= Cam out =

Screwdriver slippage

Cam out (also cam-out or camming out) is a process by which a screwdriver slips out of the head of a screw being driven once the torque required to turn the screw exceeds a certain amount. Repeatedly camming out damages the screw, and possibly also the screwdriver, and should normally be avoided.

==Phillips screwdriver==
The Phillips screwdriver design has a tendency to cam out during operation due to angled contact surfaces, which create an axial force that pushes the driver out of the recess as torque is applied. Despite popular belief, there is no clear evidence that this was a deliberate design feature. When the original patent application was filed in 1933, the inventors described the key objectives as providing a screw head recess that (a) could be produced by a simple punching operation and which (b) was adapted for firm engagement with a driving tool with "no tendency of the driver to cam out".
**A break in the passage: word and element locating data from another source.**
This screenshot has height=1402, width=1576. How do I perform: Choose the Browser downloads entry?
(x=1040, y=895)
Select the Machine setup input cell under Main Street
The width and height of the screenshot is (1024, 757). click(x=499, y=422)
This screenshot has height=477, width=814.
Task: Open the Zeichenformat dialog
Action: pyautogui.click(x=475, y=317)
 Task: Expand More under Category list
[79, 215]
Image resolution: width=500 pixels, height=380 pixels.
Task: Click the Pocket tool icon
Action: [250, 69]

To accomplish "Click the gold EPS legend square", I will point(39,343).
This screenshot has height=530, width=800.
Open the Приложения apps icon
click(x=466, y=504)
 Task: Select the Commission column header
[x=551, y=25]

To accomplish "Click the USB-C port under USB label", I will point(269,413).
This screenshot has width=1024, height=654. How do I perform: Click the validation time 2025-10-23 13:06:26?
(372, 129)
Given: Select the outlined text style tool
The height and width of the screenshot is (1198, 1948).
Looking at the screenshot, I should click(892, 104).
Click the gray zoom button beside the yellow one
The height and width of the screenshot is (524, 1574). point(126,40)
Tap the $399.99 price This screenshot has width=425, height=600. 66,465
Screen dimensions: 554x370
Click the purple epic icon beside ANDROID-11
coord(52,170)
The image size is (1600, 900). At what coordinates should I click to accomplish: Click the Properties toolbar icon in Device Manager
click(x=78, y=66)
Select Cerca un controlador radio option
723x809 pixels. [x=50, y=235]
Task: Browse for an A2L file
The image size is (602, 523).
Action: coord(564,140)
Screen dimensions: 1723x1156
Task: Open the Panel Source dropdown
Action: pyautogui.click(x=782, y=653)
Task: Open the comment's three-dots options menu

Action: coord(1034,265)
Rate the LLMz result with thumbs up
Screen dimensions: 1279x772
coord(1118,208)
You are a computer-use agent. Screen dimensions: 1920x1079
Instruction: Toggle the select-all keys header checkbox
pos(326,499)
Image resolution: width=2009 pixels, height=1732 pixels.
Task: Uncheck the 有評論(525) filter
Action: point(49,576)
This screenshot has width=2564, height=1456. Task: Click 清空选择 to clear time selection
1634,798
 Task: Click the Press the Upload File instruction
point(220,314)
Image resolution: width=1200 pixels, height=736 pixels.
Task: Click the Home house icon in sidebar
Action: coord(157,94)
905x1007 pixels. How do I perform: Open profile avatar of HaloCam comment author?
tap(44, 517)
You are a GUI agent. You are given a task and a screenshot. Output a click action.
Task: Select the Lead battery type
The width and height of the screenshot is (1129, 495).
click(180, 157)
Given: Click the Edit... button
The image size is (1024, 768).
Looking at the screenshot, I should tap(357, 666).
Nevertheless, the tendency of the Phillips screw to cam out easily was later found to be advantageous when used with early power tools, which had relatively unreliable torque-limiting clutches. In this context, cam-out helped protect the screw, threads, and driving bit from damage caused by excessive torque. A follow-up patent in 1942 further refining the Phillips screw design describes this feature and argues that if screw-driving clutches were perfect, a screw recess with zero vertical contact angles (and thus no axial cam-out force) could be utilized. However, it noted that such designs had proven unsatisfactory on assembly lines, as the driving bits would not disengage in time to prevent damage.

Several later designs derived from the Phillips, such as Pozidriv and Supadriv, were designed to reduce or eliminate cam-out. In recent years, power tools have achieved more precise torque control, and precision-engineered products are typically assembled with Torx or Pozidriv head screws, which are specifically designed to resist cam-out.

==Robertson head screws==
Robertson screws are commonplace in Canada, and significantly reduce cam-out when compared to Phillips screws.